→ **PROMPT**
Pictures stay out of the output. Return exactly the lines below from the one with "The height and" down to the one with "The image size is (720, 540).", both included, and nothing more.

→ **ENTRIES SHOWN**
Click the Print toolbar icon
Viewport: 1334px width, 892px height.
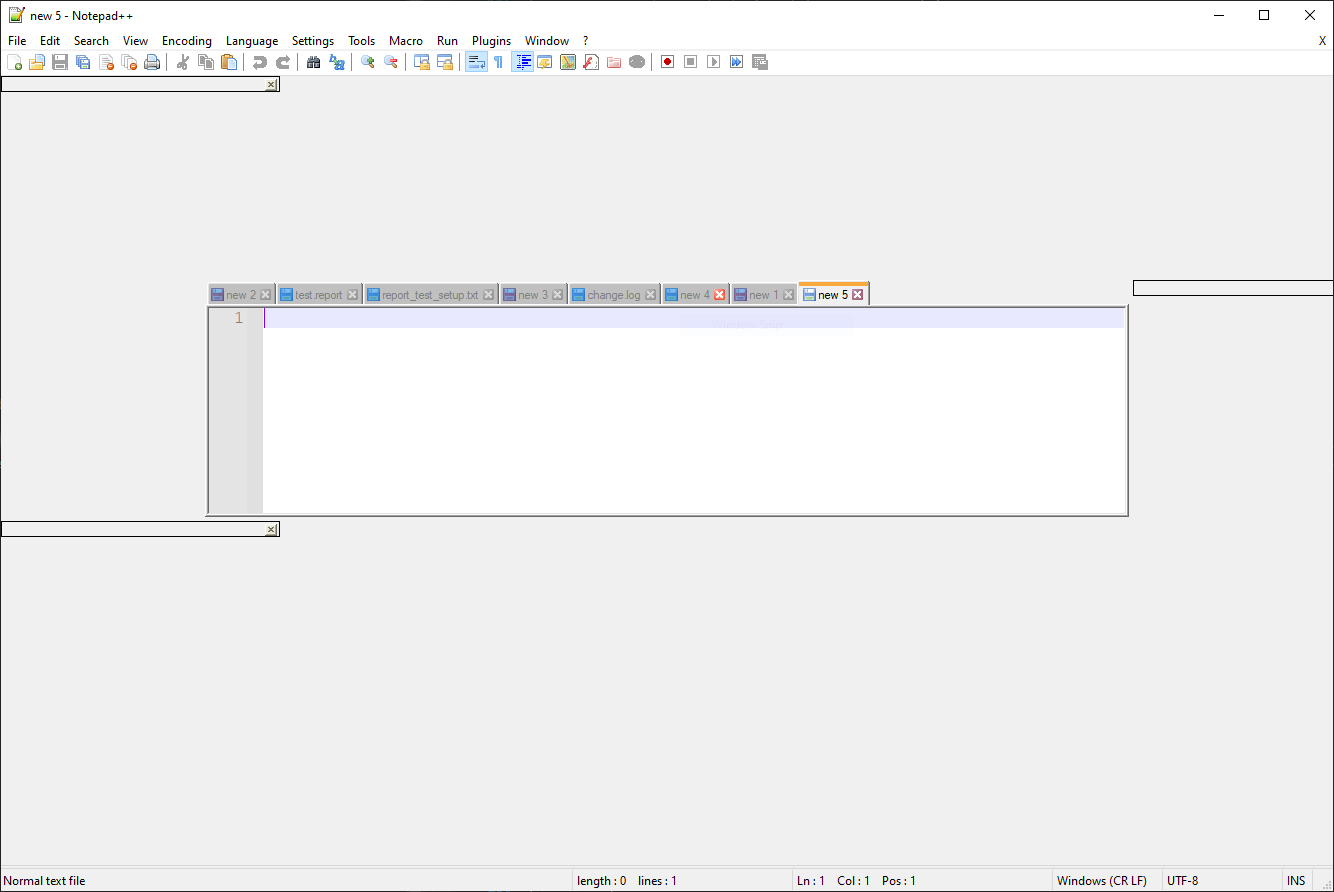click(x=151, y=61)
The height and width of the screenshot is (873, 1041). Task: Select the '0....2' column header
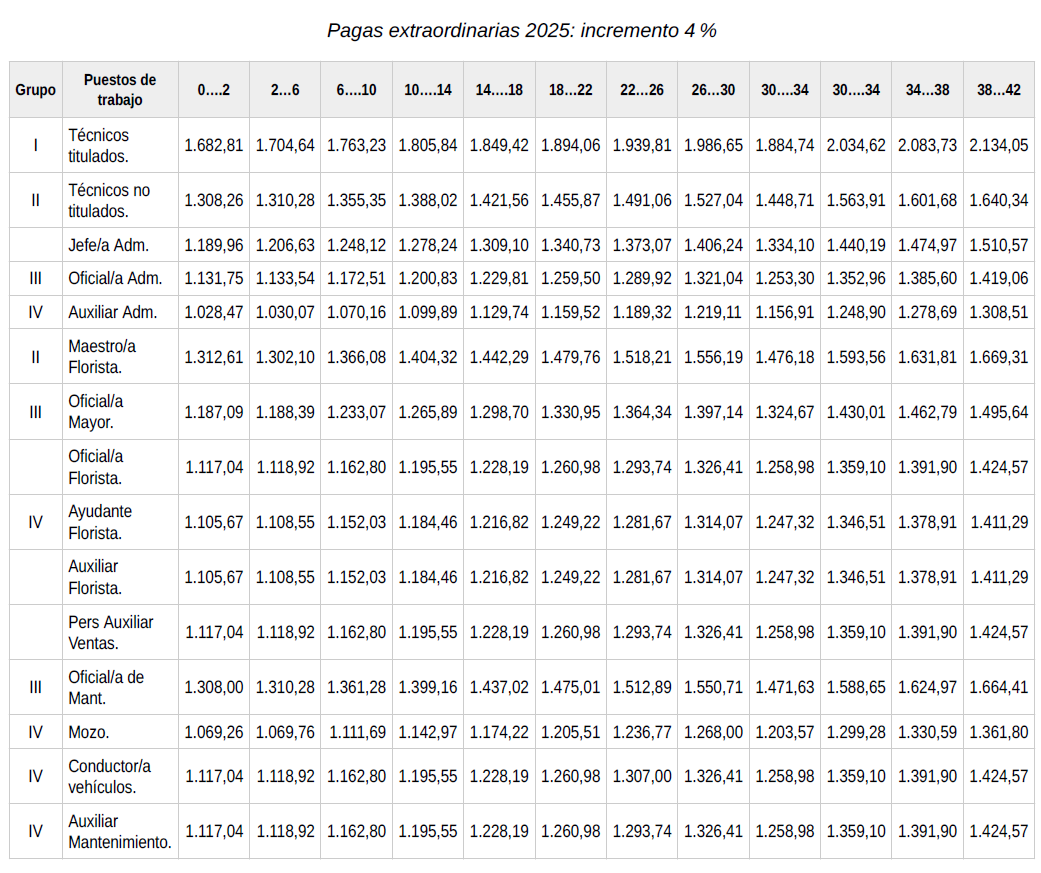(214, 90)
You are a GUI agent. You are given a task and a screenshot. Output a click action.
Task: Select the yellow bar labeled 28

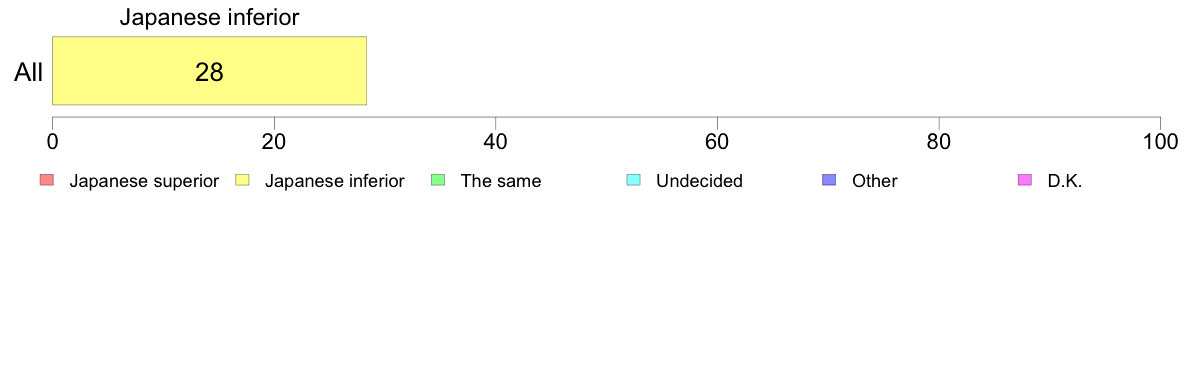coord(209,70)
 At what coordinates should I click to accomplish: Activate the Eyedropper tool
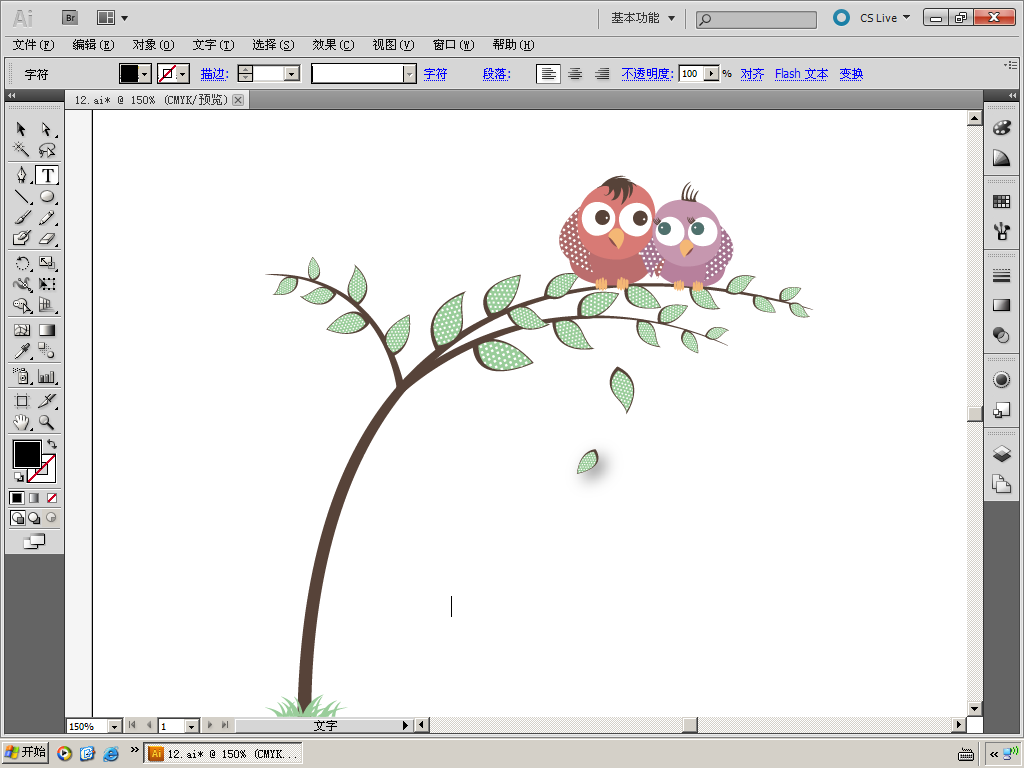pyautogui.click(x=21, y=351)
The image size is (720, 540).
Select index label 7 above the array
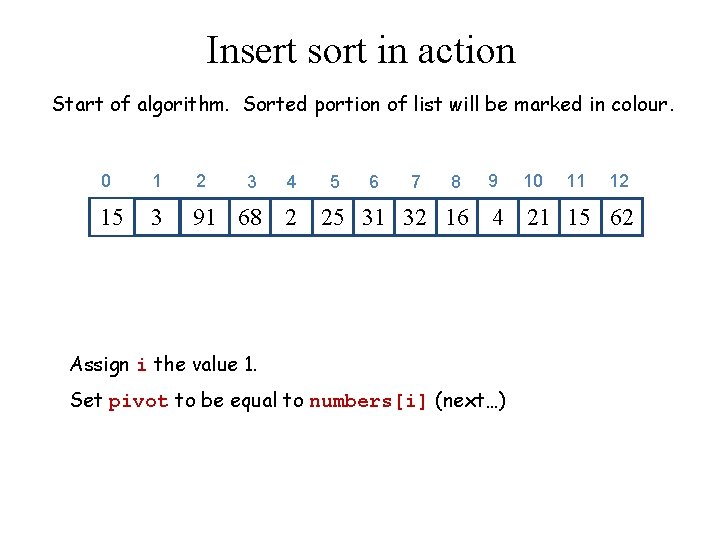pyautogui.click(x=415, y=182)
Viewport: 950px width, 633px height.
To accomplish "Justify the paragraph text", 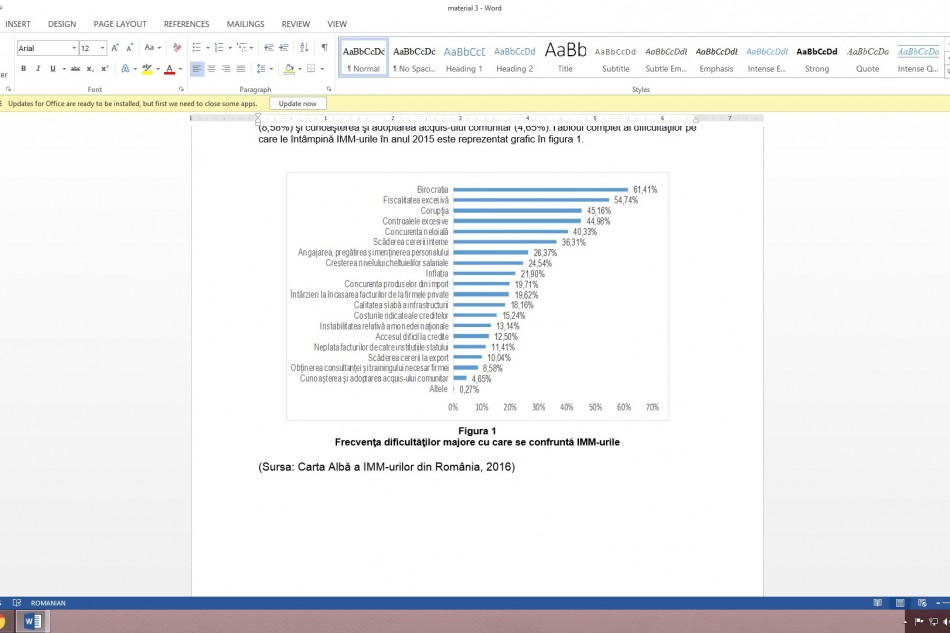I will [x=241, y=69].
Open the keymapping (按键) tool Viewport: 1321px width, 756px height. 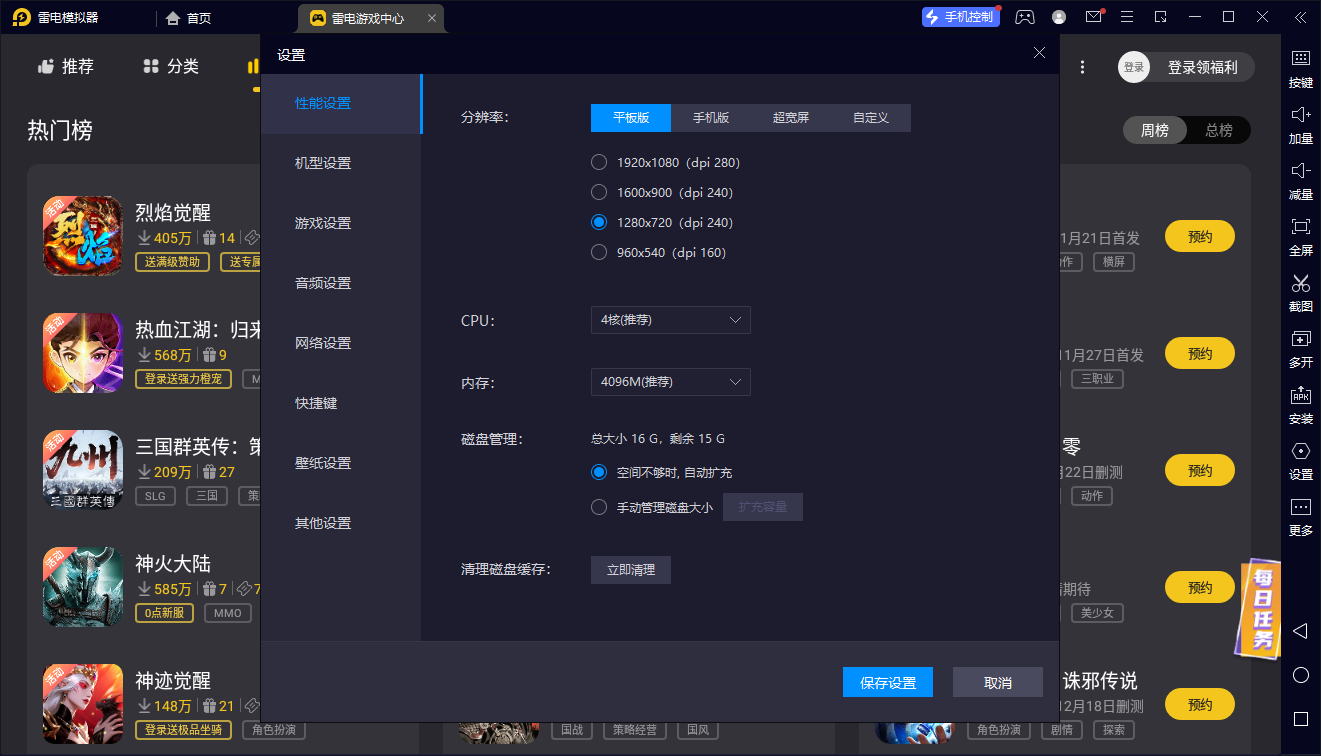tap(1300, 70)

→ **SOLUTION FOR THIS EXERCISE**
The height and width of the screenshot is (873, 1041). Task: Select the '0....2' column header
(214, 90)
You are a GUI agent. You are given a task and a screenshot. Output a click action.
Task: Select the yellow bar labeled 28

coord(209,70)
 At what coordinates should I click to accomplish: Activate the Eyedropper tool
pyautogui.click(x=21, y=351)
The image size is (720, 540).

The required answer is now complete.